### THE TASK
Beginning with the line that includes "Given: Collapse the Settings menu chevron" and ending with the last line, print the records exactly, leaving every picture out.

Screenshot grounding data:

------------

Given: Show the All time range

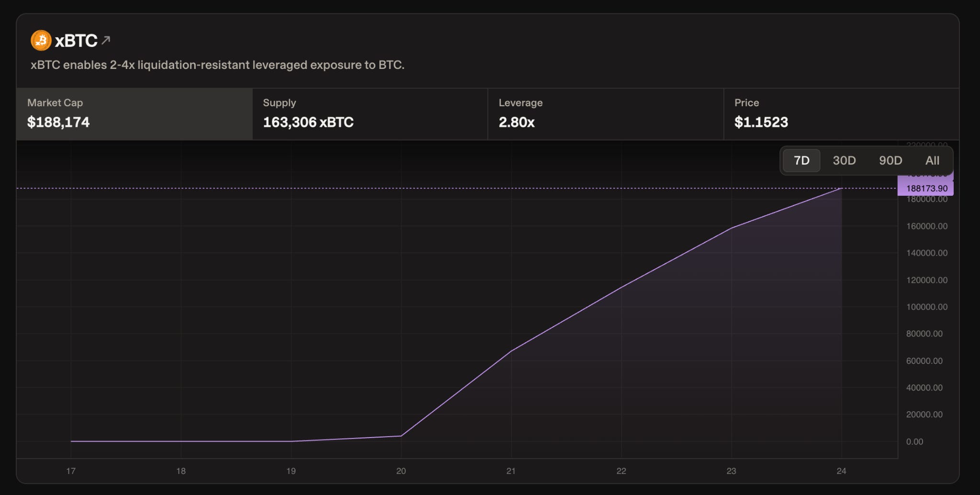Looking at the screenshot, I should [x=932, y=160].
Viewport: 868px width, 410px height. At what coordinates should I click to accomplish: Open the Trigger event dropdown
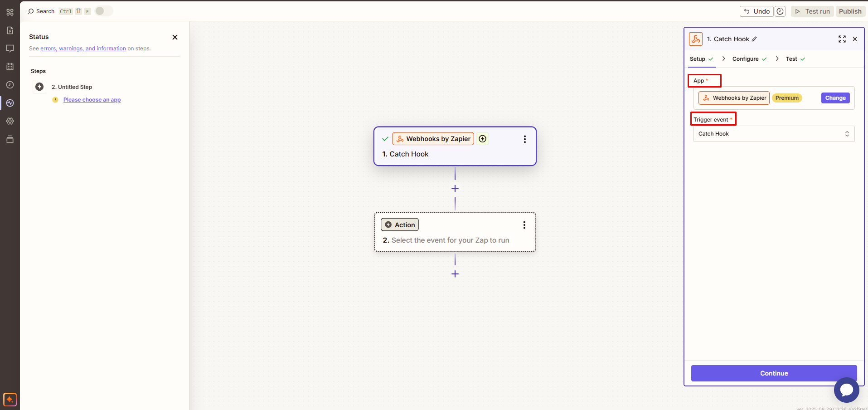[x=774, y=134]
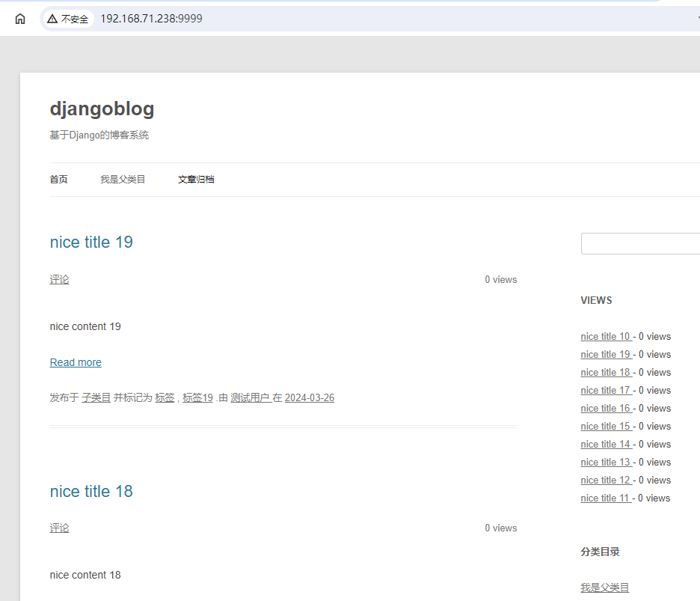This screenshot has height=601, width=700.
Task: Open 我是父类目 under 分类目录
Action: point(604,588)
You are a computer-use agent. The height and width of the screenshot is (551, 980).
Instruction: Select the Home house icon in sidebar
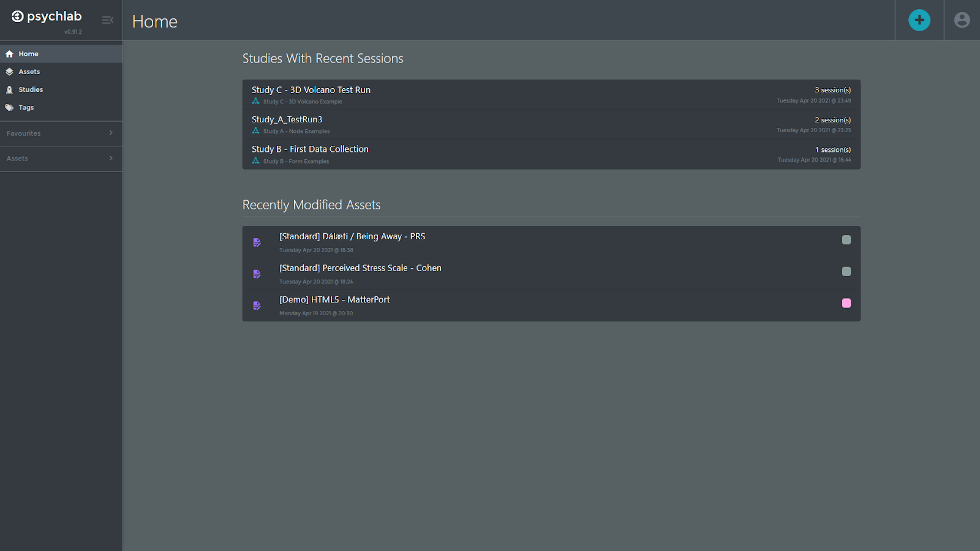pyautogui.click(x=9, y=53)
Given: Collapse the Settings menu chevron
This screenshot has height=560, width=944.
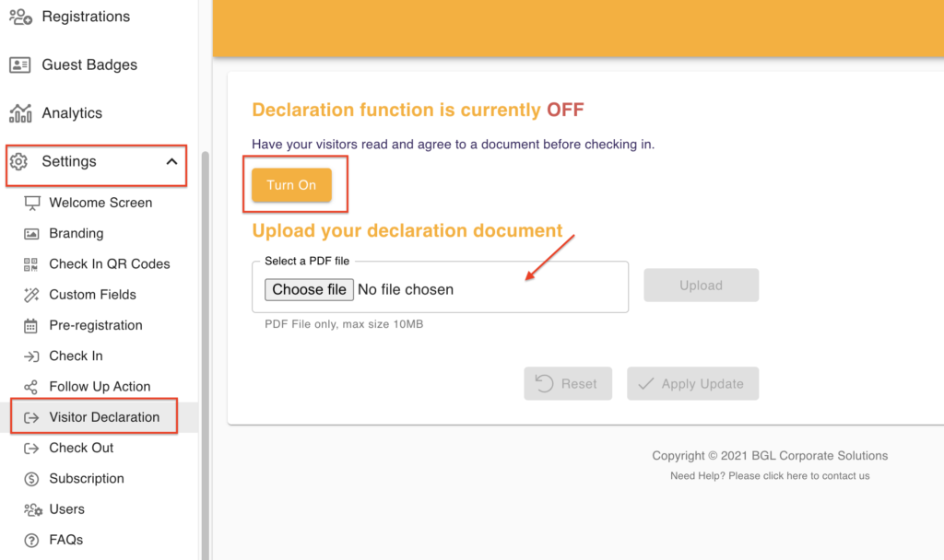Looking at the screenshot, I should click(x=171, y=162).
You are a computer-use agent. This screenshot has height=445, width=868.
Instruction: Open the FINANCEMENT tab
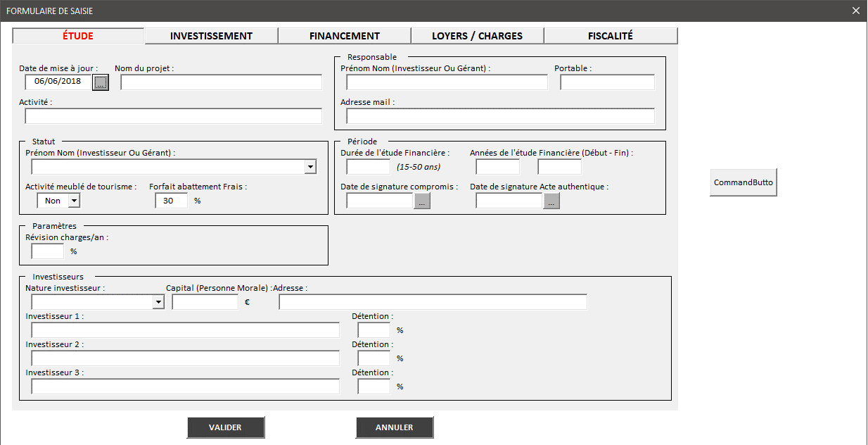pos(345,36)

------------

### FINAL ANSWER
Given: Collapse the Settings menu chevron
This screenshot has height=560, width=944.
Looking at the screenshot, I should click(x=171, y=162).
You are a computer-use agent. This screenshot has height=445, width=868.
Instruction: Open the FINANCEMENT tab
pos(345,36)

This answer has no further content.